Topical Anaesthesia in Cutaneous Head and Neck Surgery: a Randomized Controlled Trial

University Hospital Waterford1 site in 1 country124 target enrollmentStarted: February 20, 2023Last updated:

Overview

Phase
Not Applicable
Status
Completed
Sponsor
University Hospital Waterford
Enrollment
124
Locations
1
Primary Endpoint
Pain score

Overview

Brief Summary

This study aims to assess if EMLA or ethyl chloride spray are effective in reducing the pain associated with local anaesthetic administration in cutaneous surgery of the head and neck compared to a placebo and control group through a randomized control trial study design.

Detailed Description

Operations on cutaneous tissues of the head and neck are some of the most frequently performed types of operation performed. They can often successfully be performed using local anaesthetic (LA). However, tissues in this anatomic area are some of most sensitive tissues in the body to nociceptive pain. As such, local anaesthetic can be a distressing experience for patients in many ways. Unfortunately, it is also the most common anatomical site for cutaneous malignancies. The majority of these lesions are resected under local anaesthetic. However, one of the major disadvantages of local anaesthetic such as lidocaine is pain during administration.

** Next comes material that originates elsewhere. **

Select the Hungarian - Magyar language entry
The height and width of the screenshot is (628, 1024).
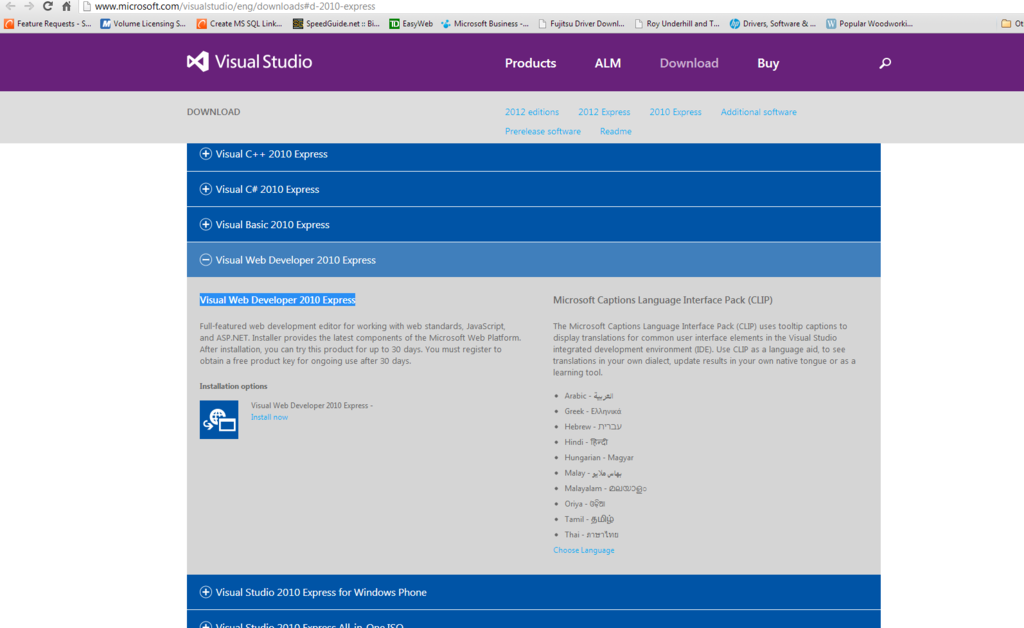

Several interventions have been used to reduce pain from needles and injections including ethylene chloride cryoanalgesic spray and topical anaesthetic agents including EMLA (lidocaine and prilocaine) and Ametop ointments. These have been extensively used in paediatric populations with great success to reduce pain during procedures requiring hypodermics such as cannulation. Several studies have trialled these interventions in adult populations across a variety of anatomical locations with variable results. The investigators aim to assess the efficacy of EMLA and ethyl chloride in mitigating nociceptive pain associated with local anaesthetic administration in patients undergoing cutaneous head and neck surgery.

Study Design

Study Type
Interventional
Allocation
Randomized
Intervention Model
Sequential
Primary Purpose
Treatment
Masking
Single (Participant)

Masking Description

Single blinding (for participants) only for patients receiving EMLA or EMLA placebo.

Eligibility Criteria

Ages
18 Years to — (Adult, Older Adult)
Sex
All
Accepts Healthy Volunteers
Yes

Inclusion Criteria

  • Aged at least 18 years
  • Receiving surgery to cutaneous tissues of the head and neck
  • Procedure performed under local anaesthetic

Exclusion Criteria

  • Paediatric patients
  • Surgery performed under general anaesthetic
  • Mucosal operative site (e.g. oral cavity)
  • Significant cognitive impairment (e.g. severe dementia)
  • Known sensitivity/allergy to EMLA
  • History of a pain disorder (e.g. complex regional pain syndrome).

Arms & Interventions

EMLA cream

Experimental

EMLA cream 5% 25g lidocaine, 25g prilocaine; Astra Zeneca. Topically applied followed by Tegaderm dressing to cover. Length of duration monitored and recorded as part of study

Intervention: EMLA (Drug)

EMLA placebo

Placebo Comparator

Aqueous cream ((Ultrapure Laboratories®️, Mayo, Ireland) applied topically followed by covering with Tegaderm dressing. Length of duration monitored and recorded as part of study

Intervention: Aqueous cream BP (Drug)

Ethyl chloride spray

Experimental

Ethyl chloride spray (Cryogesic®, Fannin Ltd, Dublin, Ireland). Applied topically to surgical site prior to LA injection. Spray at distance of 5-10cm for 4-8 seconds until skin slightly blanched and the fluid allowed to evaporate.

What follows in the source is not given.